— WHAT THIS TASK INVOLVES —
Find every line in the listing that contains the string "gear" and copy each one out in full. Matching is case-sensitive.

==========

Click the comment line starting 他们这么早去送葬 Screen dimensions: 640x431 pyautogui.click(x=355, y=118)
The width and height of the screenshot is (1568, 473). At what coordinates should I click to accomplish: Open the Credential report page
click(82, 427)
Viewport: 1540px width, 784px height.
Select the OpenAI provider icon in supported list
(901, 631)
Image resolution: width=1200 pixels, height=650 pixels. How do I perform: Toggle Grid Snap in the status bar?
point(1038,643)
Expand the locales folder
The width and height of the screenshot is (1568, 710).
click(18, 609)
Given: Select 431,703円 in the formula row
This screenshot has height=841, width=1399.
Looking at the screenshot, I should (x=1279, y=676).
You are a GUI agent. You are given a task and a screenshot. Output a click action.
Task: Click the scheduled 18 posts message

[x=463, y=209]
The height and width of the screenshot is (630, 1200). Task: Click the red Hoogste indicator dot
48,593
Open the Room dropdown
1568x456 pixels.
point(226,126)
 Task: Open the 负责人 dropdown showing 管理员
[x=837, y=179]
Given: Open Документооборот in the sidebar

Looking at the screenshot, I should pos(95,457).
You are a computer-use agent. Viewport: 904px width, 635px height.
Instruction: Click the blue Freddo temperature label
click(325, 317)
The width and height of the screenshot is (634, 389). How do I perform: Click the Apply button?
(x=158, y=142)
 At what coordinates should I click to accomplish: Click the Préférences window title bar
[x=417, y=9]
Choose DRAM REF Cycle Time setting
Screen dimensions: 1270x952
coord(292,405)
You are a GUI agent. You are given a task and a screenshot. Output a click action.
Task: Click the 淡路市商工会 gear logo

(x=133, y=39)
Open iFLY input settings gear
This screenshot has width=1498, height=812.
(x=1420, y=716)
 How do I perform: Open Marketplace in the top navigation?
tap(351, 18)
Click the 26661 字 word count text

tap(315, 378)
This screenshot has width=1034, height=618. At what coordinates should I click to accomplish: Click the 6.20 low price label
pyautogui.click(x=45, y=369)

==========

— EXERCISE OUTPUT —
Task: Click the 淡路市商工会 gear logo
Open iFLY input settings gear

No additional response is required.